Hypoxia-inducible factor 1 alpha expression increases during colorectal carcinogenesis and tumor progression

  • Jayasinghe Caren,
  • Taxeidis Marios,
  • Simiantonaki Nektaria,
  • Kurzik-Dumke Ursula,
  • Kirkpatrick Charles

DOI
https://doi.org/10.1186/1471-2407-8-320
Journal volume & issue
Vol. 8, no. 1
p. 320

Abstract

Read online

Abstract Background Hypoxia-inducible factor 1 alpha (HIF-1α) is involved in processes promoting carcinogenesis of many tumors. However, its role in the development of colorectal cancer is unknown. To investigate the significance of HIF-1α during colorectal carcinogenesis and progression we examined its expression in precursor lesions constituting the conventional and serrated pathways, as well as in non-metastatic and metastatic adenocarcinomas. Methods Immunohistochemistry and Western blot is used to analyse HIF-1α expression in normal colonic mucosa, hyperplastic polyps (HPP), sessile serrated adenomas (SSA), low-grade (TA-LGD) and high-grade (TA-HGD) traditional adenomas as well as in non-metastatic and metastatic colorectal adenocarcinomas. Eight colorectal carcinoma cell lines are tested for their HIF-1α inducibility after lipopolysaccharide (LPS) stimulation using western blot and immunocytochemistry. Results In normal mucosa, HPP and TA-LGD HIF-1α was not expressed. In contast, perinuclear protein accumulation and nuclear expression of HIF-1α were shown in half of the examined SSA and TA-HGD. In all investigated colorectal carcinomas a significant nuclear HIF-1α overexpression compared to the premalignant lesions was observed but a significant correlation with the metastatic status was not found. Nuclear HIF-1α expression was strongly accumulated in perinecrotic regions. In these cases HIF-1α activation was seen in viable cohesive tumor epithelia surrounding necrosis and in dissociated tumor cells, which subsequently die. Enhanced distribution of HIF-1α was also seen in periiflammatory regions. In additional in vitro studies, treatment of diverse colorectal carcinoma cell lines with the potent pro-inflammatory factor lipopolysaccharide (LPS) led to HIF-1α expression and nuclear translocation.

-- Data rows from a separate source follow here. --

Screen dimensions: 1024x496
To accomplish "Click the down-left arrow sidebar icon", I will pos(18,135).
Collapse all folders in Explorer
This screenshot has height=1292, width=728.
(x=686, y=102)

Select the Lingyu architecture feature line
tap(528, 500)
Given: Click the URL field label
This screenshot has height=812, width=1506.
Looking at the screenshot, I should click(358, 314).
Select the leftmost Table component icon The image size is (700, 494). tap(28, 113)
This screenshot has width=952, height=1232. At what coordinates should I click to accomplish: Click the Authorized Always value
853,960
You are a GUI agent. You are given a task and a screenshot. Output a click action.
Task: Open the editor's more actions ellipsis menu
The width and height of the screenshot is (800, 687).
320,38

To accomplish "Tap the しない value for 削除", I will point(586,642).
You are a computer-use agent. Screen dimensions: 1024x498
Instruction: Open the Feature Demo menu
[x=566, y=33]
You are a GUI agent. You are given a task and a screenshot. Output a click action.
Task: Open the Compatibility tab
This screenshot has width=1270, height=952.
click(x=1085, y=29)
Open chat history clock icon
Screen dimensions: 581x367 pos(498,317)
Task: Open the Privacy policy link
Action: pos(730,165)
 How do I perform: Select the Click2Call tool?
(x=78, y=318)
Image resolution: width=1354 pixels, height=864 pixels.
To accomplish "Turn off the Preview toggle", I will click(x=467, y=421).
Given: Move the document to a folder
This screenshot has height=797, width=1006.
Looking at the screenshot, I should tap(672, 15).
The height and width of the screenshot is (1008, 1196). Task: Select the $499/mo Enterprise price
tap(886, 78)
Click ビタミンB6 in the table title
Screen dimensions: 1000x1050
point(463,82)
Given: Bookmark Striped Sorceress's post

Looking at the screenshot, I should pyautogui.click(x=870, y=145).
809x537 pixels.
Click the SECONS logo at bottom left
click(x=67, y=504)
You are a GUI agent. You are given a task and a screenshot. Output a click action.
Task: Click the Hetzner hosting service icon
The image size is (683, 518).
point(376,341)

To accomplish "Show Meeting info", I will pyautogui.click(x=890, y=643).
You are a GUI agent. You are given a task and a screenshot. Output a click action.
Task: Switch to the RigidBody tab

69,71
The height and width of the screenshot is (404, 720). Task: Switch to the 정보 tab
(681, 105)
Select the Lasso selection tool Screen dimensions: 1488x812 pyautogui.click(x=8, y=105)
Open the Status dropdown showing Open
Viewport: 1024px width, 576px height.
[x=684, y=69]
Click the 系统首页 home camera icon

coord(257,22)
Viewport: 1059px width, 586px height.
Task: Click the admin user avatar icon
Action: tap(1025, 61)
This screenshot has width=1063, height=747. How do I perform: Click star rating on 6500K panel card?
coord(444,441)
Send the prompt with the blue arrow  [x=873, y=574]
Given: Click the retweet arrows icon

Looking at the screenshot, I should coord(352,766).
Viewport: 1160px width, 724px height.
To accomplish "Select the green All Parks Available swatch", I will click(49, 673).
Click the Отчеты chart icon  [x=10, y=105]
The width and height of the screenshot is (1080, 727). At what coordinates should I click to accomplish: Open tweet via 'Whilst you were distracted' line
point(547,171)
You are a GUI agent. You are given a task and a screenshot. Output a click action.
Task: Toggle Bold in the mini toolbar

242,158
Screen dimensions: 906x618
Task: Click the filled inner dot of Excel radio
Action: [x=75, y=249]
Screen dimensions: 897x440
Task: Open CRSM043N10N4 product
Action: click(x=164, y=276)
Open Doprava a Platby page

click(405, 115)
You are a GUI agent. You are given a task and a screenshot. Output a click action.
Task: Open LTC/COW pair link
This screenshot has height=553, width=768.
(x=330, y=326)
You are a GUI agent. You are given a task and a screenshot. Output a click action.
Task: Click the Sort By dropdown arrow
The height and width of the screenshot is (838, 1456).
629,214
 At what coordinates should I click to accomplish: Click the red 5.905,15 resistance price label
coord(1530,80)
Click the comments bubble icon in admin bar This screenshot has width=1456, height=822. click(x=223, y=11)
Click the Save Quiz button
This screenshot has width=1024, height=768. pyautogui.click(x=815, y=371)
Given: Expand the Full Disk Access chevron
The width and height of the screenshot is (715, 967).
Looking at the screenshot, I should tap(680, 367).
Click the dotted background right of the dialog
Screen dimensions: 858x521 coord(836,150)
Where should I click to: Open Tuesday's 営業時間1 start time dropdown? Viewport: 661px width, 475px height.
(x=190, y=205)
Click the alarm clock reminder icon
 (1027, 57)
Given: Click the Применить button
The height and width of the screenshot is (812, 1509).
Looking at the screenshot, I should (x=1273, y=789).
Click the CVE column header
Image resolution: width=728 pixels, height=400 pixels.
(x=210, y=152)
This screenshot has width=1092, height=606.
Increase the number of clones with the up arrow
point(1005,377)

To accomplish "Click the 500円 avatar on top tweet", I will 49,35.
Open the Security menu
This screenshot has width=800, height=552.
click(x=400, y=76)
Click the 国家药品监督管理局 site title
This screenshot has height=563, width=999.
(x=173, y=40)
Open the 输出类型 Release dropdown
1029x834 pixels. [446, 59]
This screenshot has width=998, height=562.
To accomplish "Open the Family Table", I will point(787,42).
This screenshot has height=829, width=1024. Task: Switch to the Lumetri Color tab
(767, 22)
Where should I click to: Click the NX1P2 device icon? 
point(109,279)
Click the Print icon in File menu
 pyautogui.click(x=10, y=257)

Conclusion We conclude that HIF-1α expression occurs in early stages of colorectal carcinogenesis and achieves a maximum in the invasive stage independent of the metastatic status. Perinecrotic activation of HIF-1α in invasive tumors underlines a dual role of HIF-1α by regulating both pro-survival and pro-death processes. HIF-1α up-regulation in response to LPS-mediated stimulation and periinflammatory expression in invasive carcinomas suggest its involvement in inflammatory events. These patterns of HIF-1α inducibility could contribute indirectly to the acquisition of a metastatic phenotype.